A study, published in the peer-reviewed journal Cell on Thursday, found that plants can emit high-pitched clicks when they are stressed by droughts, infections, or cuts.
These noises are at about the volume of a normal human conversation, but they are so high-pitched that we cannot hear them.
"Humans usually hear to 16 kilohertz. These sounds are mostly between 40 and 80 kilohertz," Lilach Hadany, senior author on the study and an evolutionary biologist and theoretician at Tel Aviv University, told Insider.
It's possible that these noises can help some animals — like bats, moths, and mice — get a sense of the condition of the plant and of the plant species, said Hadany.
Plants that aren't stressed are almost quiet
If the noises have been there all along, why are we just learning about them now?
"I think one thing was that you need to look for it," Hadany said, adding: "You need specific equipment like ultrasonic microphones to record the sounds."

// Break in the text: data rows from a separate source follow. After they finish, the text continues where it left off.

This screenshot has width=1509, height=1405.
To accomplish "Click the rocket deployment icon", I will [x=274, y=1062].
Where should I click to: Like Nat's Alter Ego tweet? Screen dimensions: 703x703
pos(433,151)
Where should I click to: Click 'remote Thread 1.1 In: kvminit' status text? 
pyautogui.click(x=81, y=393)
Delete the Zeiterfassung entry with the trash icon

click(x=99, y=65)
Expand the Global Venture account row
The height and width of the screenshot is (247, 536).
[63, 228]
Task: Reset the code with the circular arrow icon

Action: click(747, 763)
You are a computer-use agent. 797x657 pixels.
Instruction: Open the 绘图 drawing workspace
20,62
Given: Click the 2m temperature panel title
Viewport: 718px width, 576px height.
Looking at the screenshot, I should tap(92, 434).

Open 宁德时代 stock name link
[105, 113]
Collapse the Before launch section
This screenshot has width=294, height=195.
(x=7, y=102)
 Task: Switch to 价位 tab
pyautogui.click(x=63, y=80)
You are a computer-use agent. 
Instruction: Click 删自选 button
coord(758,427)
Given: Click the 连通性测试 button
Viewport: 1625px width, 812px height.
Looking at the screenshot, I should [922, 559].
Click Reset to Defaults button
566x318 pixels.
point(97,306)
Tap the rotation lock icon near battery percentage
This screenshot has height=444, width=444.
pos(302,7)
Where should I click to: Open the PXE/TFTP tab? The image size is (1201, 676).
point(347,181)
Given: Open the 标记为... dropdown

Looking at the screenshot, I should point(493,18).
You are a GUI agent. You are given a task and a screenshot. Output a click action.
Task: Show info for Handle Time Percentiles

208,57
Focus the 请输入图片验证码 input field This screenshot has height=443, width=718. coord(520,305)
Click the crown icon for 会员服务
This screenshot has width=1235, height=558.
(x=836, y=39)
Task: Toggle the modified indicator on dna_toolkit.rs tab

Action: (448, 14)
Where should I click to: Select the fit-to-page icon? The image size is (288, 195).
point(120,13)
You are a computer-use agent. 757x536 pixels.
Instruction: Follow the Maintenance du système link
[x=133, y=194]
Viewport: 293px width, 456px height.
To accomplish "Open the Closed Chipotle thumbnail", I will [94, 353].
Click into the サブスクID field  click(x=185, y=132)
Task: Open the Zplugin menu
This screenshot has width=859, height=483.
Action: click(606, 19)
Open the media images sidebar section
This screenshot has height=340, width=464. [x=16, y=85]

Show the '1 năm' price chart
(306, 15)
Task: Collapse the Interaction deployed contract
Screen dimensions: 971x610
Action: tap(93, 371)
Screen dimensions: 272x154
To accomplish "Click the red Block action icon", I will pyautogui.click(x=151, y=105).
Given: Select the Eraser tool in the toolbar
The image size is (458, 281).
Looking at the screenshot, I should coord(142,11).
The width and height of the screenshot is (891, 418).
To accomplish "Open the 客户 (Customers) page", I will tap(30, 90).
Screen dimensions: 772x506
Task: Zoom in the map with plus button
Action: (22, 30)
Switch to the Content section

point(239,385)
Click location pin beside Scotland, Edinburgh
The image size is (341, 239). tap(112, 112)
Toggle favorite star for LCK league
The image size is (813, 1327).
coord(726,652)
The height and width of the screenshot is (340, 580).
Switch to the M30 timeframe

Hadany, two students called Itzhak Khait and Ohad Lewin-Epstein, and other scientists from Tel Aviv University, MIT, and Harvard, found that tomatoes, tobacco, and cacti emit "very short ultrasonic clicks."
These were almost quiet when they were healthy. "They do less than one sound per hour on average," Hanady said.
But when they're stressed, "they make many more sounds— and this was both for cutting and for drought," she said.
This is what a plant would sound like if it made the noise in a human range.
It's not quite clear yet how the plants make these sounds, but the scientists suspect it is a passive process linked to cavitation. This is when plants that are stressed pop air bubbles in their circulation system causing vibrations in the plant.
"Our studies definitely suggest this direction," she said.
Different plants make different sounds
To test how much information is contained in these noises, the scientists recorded tomato, tobacco, and cactus plants when they were healthy or stressed with drought, infection, and cutting.
When they fed this library of sounds to a computer, the scientists found the machine was able to distinguish a stressed plant from a healthy plant. The computer was also able to distinguish the sounds from different types of stress, and even from different types of plants, said Hadany.
"We can separate between sounds emitted by tomato and tobacco, between tomato and cacti, and also between cut tomato and dry tomato a little bit dry tomato and very dry tomato," she said.
This might be very helpful for agriculture. For instance, tomato plants emit sounds of stress before they started looking dehydrated, Hadany said.
"I don't mean that it would come instead of visual monitoring of plants, but I'm thinking eventually that the combination of visual and acoustic monitoring can be stronger," she said.
Hadany said she and her colleagues wrote a patent to adjust irrigation using acoustic information.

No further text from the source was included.